Holly Childs is the baddest girl around. The artist, poet and writer (and editor and curator) has just released a novella, No Limits, with Hologram Books, a new project publishing two novella-length books by Australian writers under the age of 30 every year. Childs is from Melbourne, and her crew seems to be made up of fashion-real net kids who make websites like surfersparadi.se. But they're not that net, really; just Australian kids looking for something to do who have decided to make culture. 

No Limits follows protagonist Ash – we're not given her bio – as she becomes stuck in Auckland when a volcano spews out a hefty ash cloud over the city while she's attempting to change flights to get home to Australia. She attempts to find her cousin, Haydn, but instead comes across a shitty asshole goth, a group show featuring Amalia Ulman, an art gallery with yoga balls in it, bad 3G connections, cocktails with drugs in (maybe), raves, cars, and lots of other things. The book is a hyper-real odyssey of sorts, with somehow beautiful details like “blue-tinged berry-scented air” and t-shirts emblazoned with “REAL IS A FEELING”. In the middle of all this, as much as trying to find Haydn, or her way home, Ash's prerogative is to find survival, or collectivity, or warmth, or any other deep-set yet thoroughly human trait.  

“One girl swings up and knocks a purple party disco-ball marble way off its axis and if this is supposed to be the end of the world, Ash is like, whatever, try harder”

The book's set in December 2012, so everyone's trying to work out if it's the end of the world or not (“Geez, if you really thought tonight was the last night on Earth, why the hell would you spend it at the movies?”). If you think this is a cheesy plot device, it probably is. But this is one of the best things about the book: it is self-referential as fuck (it's as self-referential as the simile “fuck”). When Ash and Dick (the aforementioned goth) go to the drive-in movies, the first film they see is Melancholia. So it's the last night on Earth, and everyone's parked their cars in an ash cloud to watch a film about a planet crashing into Earth, which also doubles up as a sort of metaphor about depression, and the shattering closedness and sense of finitude it engenders. What you're doing is reading a book about the potential end of the word, in a real world on the edge of shattering ecological and economic collapse. But which also has an ash cloud that passes as a metaphor for The Cloud. With a character called Ash, who's depressed. And you're probably depressed too. But here is where the book is successful; it's an allegory that's so close to real life that you can't help but confront it in a way that's real too. 

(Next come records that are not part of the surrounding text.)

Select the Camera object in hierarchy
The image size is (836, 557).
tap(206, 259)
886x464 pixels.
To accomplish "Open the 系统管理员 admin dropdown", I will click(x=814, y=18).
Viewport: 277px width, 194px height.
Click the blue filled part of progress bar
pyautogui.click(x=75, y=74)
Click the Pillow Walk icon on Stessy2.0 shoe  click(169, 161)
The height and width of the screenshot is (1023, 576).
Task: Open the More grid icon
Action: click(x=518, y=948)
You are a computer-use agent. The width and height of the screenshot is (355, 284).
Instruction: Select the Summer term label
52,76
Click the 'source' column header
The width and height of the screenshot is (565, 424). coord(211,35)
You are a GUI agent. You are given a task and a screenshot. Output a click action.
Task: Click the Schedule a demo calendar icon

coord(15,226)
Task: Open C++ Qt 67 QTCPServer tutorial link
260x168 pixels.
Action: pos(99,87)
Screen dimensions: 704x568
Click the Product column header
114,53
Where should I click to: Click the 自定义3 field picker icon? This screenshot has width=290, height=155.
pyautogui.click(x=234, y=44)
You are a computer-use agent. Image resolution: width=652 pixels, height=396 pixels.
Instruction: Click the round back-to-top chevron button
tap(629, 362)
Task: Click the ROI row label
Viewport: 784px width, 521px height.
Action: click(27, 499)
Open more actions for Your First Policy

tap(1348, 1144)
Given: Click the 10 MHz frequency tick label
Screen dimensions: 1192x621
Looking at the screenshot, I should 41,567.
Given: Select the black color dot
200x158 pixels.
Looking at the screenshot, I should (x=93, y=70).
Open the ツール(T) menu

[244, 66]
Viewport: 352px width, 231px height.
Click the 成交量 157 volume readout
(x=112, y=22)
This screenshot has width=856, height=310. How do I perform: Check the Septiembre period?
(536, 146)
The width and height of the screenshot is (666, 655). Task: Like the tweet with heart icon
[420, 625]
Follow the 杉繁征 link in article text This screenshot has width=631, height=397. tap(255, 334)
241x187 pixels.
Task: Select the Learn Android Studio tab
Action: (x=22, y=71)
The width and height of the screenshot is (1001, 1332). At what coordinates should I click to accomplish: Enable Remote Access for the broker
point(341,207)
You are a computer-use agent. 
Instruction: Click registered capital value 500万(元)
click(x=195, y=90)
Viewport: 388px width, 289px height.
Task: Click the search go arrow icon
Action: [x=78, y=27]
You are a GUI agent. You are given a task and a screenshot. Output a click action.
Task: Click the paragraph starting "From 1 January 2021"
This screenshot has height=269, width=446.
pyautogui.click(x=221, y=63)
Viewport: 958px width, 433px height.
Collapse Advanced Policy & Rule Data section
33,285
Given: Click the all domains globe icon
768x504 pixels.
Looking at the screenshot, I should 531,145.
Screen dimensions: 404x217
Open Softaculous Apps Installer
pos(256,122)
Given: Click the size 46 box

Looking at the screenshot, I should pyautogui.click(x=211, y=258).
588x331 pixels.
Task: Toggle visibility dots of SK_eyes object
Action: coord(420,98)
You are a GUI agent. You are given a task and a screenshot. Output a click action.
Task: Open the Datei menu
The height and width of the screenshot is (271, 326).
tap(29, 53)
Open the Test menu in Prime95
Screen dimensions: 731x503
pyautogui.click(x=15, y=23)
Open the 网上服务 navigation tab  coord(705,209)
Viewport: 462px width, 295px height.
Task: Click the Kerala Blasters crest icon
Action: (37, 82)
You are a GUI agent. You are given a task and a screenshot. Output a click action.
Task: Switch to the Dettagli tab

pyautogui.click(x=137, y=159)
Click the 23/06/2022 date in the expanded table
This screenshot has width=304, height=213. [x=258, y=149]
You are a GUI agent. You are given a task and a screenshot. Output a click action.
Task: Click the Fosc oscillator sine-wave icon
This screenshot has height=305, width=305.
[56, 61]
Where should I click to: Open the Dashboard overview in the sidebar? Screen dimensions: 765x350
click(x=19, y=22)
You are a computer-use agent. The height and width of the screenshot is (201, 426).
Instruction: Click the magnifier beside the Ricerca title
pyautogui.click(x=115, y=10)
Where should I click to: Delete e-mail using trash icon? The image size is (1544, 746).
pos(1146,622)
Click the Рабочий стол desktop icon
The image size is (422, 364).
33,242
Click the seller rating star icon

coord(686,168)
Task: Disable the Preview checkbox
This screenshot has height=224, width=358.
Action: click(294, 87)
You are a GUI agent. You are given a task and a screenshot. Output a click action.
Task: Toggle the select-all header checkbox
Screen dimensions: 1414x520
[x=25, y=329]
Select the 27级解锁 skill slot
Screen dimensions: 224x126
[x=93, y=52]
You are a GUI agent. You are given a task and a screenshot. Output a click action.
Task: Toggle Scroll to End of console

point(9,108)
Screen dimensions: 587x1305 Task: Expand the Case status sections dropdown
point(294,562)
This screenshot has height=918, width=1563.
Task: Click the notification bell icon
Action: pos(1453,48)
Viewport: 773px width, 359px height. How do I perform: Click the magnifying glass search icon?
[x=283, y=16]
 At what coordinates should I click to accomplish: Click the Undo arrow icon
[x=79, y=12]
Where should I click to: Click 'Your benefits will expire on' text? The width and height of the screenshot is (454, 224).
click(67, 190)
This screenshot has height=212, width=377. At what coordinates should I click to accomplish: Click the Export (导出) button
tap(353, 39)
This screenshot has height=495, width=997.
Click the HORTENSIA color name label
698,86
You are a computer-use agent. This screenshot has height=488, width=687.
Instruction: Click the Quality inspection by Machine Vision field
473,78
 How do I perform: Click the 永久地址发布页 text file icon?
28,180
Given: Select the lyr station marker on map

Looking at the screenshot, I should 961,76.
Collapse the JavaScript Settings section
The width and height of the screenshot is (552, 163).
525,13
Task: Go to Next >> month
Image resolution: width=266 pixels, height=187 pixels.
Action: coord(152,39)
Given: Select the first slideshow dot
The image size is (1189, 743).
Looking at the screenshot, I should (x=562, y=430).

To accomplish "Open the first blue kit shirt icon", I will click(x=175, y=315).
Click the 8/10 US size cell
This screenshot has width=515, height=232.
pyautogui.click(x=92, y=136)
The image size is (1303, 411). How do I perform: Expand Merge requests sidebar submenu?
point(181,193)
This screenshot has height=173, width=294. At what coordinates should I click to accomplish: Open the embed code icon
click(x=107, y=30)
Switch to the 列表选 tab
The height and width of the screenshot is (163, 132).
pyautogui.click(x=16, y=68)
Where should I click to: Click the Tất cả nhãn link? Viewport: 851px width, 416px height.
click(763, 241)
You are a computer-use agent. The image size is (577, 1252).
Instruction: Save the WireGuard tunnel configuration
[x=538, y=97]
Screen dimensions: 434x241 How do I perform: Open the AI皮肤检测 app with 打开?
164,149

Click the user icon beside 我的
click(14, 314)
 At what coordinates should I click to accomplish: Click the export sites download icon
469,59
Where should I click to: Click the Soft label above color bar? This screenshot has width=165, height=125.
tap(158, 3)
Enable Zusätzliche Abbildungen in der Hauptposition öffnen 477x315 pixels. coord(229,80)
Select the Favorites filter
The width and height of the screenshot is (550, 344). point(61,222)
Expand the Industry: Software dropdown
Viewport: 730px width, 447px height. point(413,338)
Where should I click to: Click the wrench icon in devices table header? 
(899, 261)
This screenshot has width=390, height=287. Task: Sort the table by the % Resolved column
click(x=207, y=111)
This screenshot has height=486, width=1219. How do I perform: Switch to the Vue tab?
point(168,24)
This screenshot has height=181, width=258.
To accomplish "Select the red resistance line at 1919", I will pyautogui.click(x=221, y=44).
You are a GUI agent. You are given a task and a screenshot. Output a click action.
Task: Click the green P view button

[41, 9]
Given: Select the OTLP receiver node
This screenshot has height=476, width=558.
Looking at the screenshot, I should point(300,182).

Out of this zero-sum game emerges a really perceptive humour, which stops book away from being seen as “just” an extension of Childs' art practice and instead confidently within a tradition of literature; revelling in a subtle twisting of idiom, and using language as creative response to adversity. “One girl swings up and knocks a purple party disco-ball marble way off its axis and if this is supposed to be the end of the world, Ash is like, whatever, try harder.” It's true it builds a narrative that does no more than list things happening around itself, but then it seems to the point of this is also to try and deconstruct these things, and create more vital kinds of meaning out of them (“They all affirm that they can't get online on their personal devices, so like, what's the point of even being at the rave?”). If we're spending all day staring into mirrors, as some people liken the experience of ubiquitous computing to, then this is a type of literature that really embraces/captures this. Yet it also uses this mirror in the most old-school and haunting way, as a mirror that warps, and distorts, and tells us things.